View from Observation Point overlooking the inlet

== Geography ==
Paterson Inlet has three main arms; North Arm and South West Arm lie at the upper reaches of the inlet, 15 kilometres from its mouth. Big Glory Bay, the third arm of the inlet, lies behind The Neck in the southeast of the inlet. The inlet drains the Rakeahua and Freshwater Rivers, the latter of which drains a large swampy valley that covers much of the northern part of the island.

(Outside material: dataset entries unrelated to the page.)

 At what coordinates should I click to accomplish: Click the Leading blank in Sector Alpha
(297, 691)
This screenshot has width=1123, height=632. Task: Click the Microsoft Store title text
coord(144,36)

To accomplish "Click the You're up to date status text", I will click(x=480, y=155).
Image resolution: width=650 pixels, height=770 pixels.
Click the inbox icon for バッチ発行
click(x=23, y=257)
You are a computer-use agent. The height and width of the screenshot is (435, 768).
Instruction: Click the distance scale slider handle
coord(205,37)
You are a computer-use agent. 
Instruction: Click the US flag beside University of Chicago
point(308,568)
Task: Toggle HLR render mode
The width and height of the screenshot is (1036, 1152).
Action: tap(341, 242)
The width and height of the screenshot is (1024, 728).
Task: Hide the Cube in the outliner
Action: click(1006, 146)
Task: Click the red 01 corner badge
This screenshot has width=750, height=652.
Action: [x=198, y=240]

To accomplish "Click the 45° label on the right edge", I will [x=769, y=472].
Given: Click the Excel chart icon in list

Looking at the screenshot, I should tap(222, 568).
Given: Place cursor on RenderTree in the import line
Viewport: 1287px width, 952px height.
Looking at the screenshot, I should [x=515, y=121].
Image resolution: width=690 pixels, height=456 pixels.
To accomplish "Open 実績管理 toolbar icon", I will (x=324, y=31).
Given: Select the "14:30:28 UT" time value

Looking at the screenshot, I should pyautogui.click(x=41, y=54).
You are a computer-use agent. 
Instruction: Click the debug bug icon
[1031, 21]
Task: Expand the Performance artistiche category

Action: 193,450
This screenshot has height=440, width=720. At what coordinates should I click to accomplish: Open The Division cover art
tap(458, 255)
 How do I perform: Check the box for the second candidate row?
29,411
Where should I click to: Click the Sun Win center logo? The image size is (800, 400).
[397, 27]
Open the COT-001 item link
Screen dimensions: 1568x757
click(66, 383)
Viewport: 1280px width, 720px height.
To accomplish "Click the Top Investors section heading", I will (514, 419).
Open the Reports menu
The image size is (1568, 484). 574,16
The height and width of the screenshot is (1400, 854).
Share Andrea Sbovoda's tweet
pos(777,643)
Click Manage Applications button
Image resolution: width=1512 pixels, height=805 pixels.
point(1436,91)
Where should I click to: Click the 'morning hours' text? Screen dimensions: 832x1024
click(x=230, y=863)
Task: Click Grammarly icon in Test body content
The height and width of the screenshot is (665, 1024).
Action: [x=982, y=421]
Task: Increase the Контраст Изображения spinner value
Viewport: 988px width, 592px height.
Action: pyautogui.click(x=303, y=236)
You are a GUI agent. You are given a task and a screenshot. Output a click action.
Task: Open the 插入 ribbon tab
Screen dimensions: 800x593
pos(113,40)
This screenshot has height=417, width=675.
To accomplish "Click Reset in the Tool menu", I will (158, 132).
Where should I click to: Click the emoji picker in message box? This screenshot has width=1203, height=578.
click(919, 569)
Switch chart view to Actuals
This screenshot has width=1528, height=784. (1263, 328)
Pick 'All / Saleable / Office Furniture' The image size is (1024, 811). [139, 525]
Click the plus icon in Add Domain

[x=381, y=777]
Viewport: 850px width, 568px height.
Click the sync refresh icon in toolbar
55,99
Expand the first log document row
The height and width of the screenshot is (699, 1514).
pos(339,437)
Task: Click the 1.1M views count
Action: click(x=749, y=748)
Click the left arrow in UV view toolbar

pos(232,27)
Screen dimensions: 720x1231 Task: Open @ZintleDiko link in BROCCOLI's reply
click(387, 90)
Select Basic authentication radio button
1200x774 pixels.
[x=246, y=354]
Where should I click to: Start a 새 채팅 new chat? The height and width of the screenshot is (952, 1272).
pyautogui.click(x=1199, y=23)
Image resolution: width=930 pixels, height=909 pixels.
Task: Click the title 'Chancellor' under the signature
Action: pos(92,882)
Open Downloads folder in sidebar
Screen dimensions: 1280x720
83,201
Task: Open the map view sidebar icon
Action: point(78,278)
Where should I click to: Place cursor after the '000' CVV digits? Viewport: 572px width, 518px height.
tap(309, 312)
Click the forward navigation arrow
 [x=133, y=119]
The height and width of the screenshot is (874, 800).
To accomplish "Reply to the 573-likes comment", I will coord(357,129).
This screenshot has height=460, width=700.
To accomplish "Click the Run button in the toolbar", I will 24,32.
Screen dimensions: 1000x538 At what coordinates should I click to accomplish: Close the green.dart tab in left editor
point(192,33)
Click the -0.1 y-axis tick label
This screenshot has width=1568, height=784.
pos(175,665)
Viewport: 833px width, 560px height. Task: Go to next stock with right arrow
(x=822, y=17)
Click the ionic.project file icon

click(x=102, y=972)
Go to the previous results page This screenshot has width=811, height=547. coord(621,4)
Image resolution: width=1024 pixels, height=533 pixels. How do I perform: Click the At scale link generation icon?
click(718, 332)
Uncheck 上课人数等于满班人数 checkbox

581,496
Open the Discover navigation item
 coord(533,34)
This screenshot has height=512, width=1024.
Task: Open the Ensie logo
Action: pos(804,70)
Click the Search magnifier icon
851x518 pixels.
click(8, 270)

Several islands lie in the inlet, notably Ulva Island and Native Island.

== Fishing ==
In 2004, the majority of Paterson Inlet was made a mātaitai reserve, a type of marine reserve which prohibits commercial fishing while allowing customary rights to fish, as well as recreational fishing. The reserve, designated Te Whaka a Te Wera Mātaitai Reserve, does not cover the Ulva Island–Te Wharawhara Marine Reserve which was also created in 2004, but was designated a marine reserve to prohibit all fishing.